Aimais-je les acariens ?


Ah ! Enfin, des cheveux blonds 
Oups ton humour restreint 
Miam miam des acariens
Lol ton rire enfantin
Yaouh ! Ton esprit ludique
Yaouh ! Ton lit qui grince


Des cheveux blonds ou platine ou oxygénés.
J’hésite...  peut-être blancs, jaunâtres.
Ton humour manichéen… Ça, je doute. Peut-être droit. Droit ou tordu.
Des acariens, des acariens, belles excuses, c’est pas des mites, des mites intelligentes et sournoises.
Tu peux rire, moi j’en pleurerais.
J’en pleurerais de rire.
Bleu pervenche ou bleu délavé, tes yeux, j’hésite toujours.


Ecrire un texte dont chaque phrase commencera par : Je me souviens.



Par Golem

Je me souviens du parfum des fleurs de jasmin dont les enfants faisaient des colliers qu’ils nous offraient chaque matin.
Je me souviens de la pesée des passagers et de leurs bagages pour ne pas excéder le poids maximum permettant le décollage de l’avion.
Je me souviens, dans l’avion, de chaque arbre qui venait à notre rencontre et la peur au ventre à chaque fois qu’un nouvel arbre approchait.
Je me souviens de cette arrivée à N’Djamena en plein coup d’Etat et cette haie de militaires, mitraillette  à la hanche, qui nous surveillait jusqu’au hall de l’aéroport.
Je me souviens de cette île volcanique sans le moindre lichen, sans le moindre insecte, seulement le silence et la désolation.
Je me souviens de cet enfant croisé sur un marché, ahuri de voir un monsieur « un Noir, un vrai, pas comme à la télé ».
Je me souviens quand je discutais avec le concierge de l’hôtel tandis que tu te faufilais discrètement jusqu’à l’escalier.
Je me souviens de mon fils toujours très attentif quand je me faisais un masque et qui a refusé mon offre de lui en faire un en disant : « Non, je ne veux pas me salir ».
Je me souviens, mon fils s’était fait gronder par la nourrice qui lui a dit : « Tu le raconteras à ta mère ». Il est venu, à pied (4 km) à mon travail et a ramassé toutes sortes de « cadeaux » pour moi dans les poubelles.
Je me souviens de ces bons moments, allongée sur un rocher, un livre entre les mains, avec le bruit des vagues qui se brisaient dans le silence.


Par Krysia 

J’avais le temps

Je me souviens d’un apéro chez Marie-Ange où je me suis emmerdée en regardant les autres boire et participer à des jeux débiles, vieux de Mathusalem. J’ai fini par exécrer les petits fours de ma vie banale.
J’ai le temps de faire d’autres fêtes, mais la prochaine fois…

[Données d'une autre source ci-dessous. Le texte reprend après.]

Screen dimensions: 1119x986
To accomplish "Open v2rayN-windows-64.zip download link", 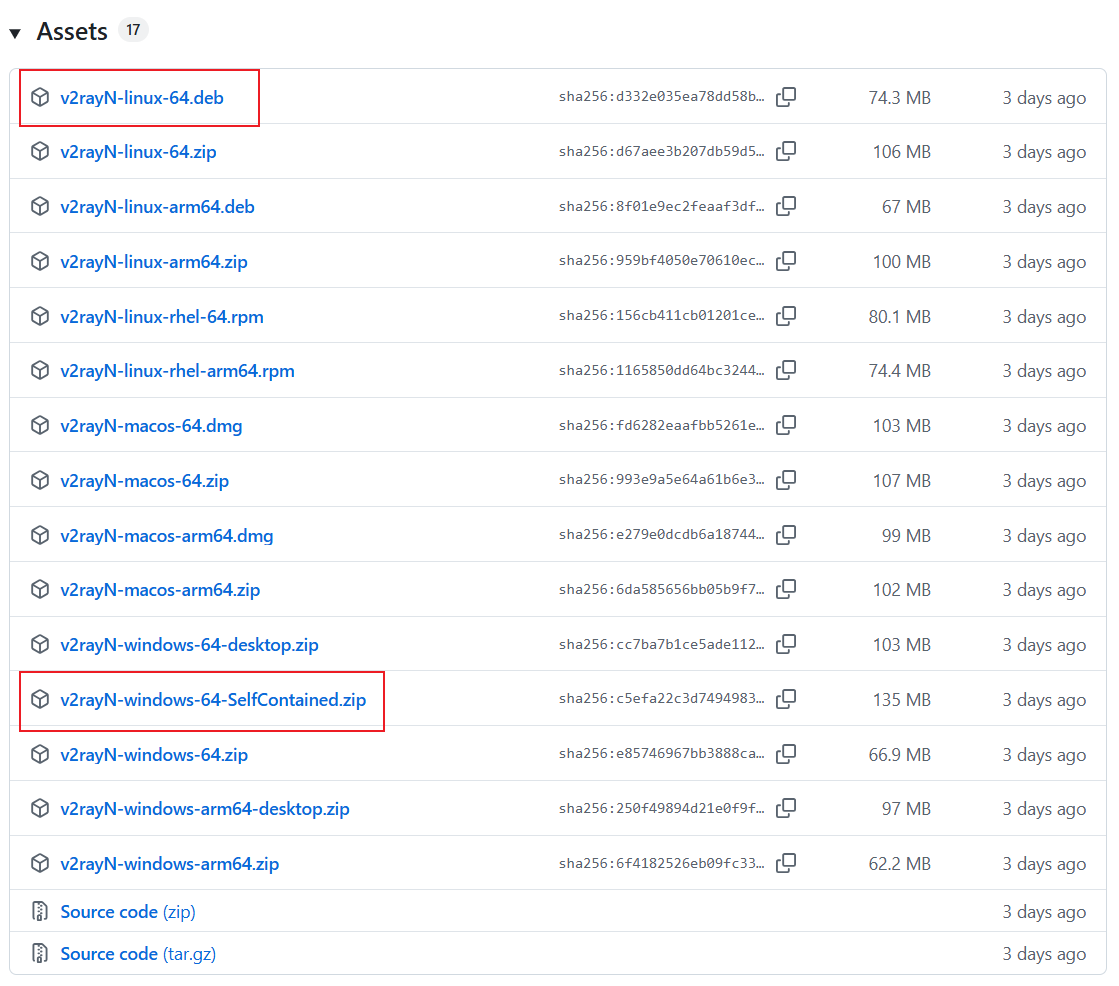I will coord(154,755).
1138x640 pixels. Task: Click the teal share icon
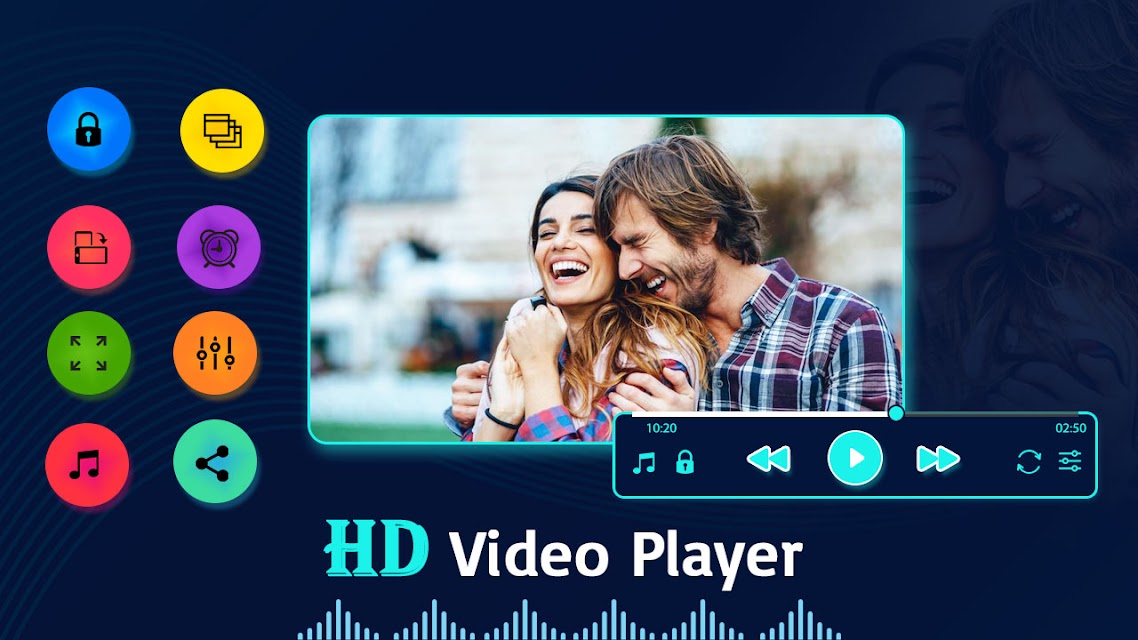(215, 461)
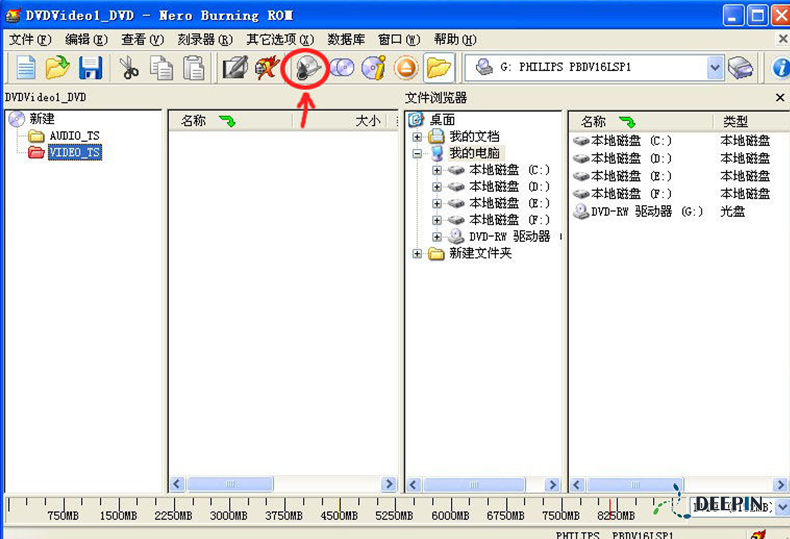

Je me souviens d’un enfant qui m’appelait « Maman ». Peut-être l’ai-je mis au monde un jour, il y a longtemps. Qui suis-je pour lui maintenant qu’il est grand ? Si je le revoyais, me souviendrais-je avec qui je l’ai fait ?
J’ai le temps de le retrouver, mais à notre prochaine rencontre…

Je me souviens de mon plus grand rêve : faire le tour du monde en vingt étapes pour mes vingt ans. J’ai fait tourner vingt fois le globe terrestre de mon bureau, chaque fois de plus en plus vite.
J’ai le temps de réfléchir dans quel pays…

Je me souviens d’un bouchon aux heures de pointe. Je suffoquais dans le gaz carbonique alors que d’immenses prairies commençaient à quelques mètres de moi. J’ai laissé ma voiture et j’ai ri du concerto de klaxons qui a suivi.
J’ai le temps de la récupérer plus tard, pourrie comme elle est…

Je me souviens d’un concert de musique classique. J’avais écouté le Boléro de Ravel, les Quatre saisons de Vivaldi, la Truite de Schubert, Eine kleine Nachtmusik de Mozart, les Rhapsodies hongroises de Liszt, la Lettre à Elise de Beethoven.
J’ai le temps d’imiter leurs préludes et leurs sonates, apprendre d’abord le solfège…

Je me souviens d’une promenade dans la campagne, à l’aube d’une journée d’été. La rosée mouillait mes bottes, les lapins fuyaient dans leur terrier, les oiseaux… Chut ! Ecoutez-les chanter !
J’ai le temps de revenir, l’été ne fait que commencer…

Je me souviens d’un concours de poésie. J’avais présenté deux textes. Tous deux ont été récompensés d’un diplôme. On m’avait dit que j’avais une jolie couleur d’écriture, de continuer, de publier. C’est une bonne idée.
J’ai le temps mais pas l’envie en ce moment, plus tard…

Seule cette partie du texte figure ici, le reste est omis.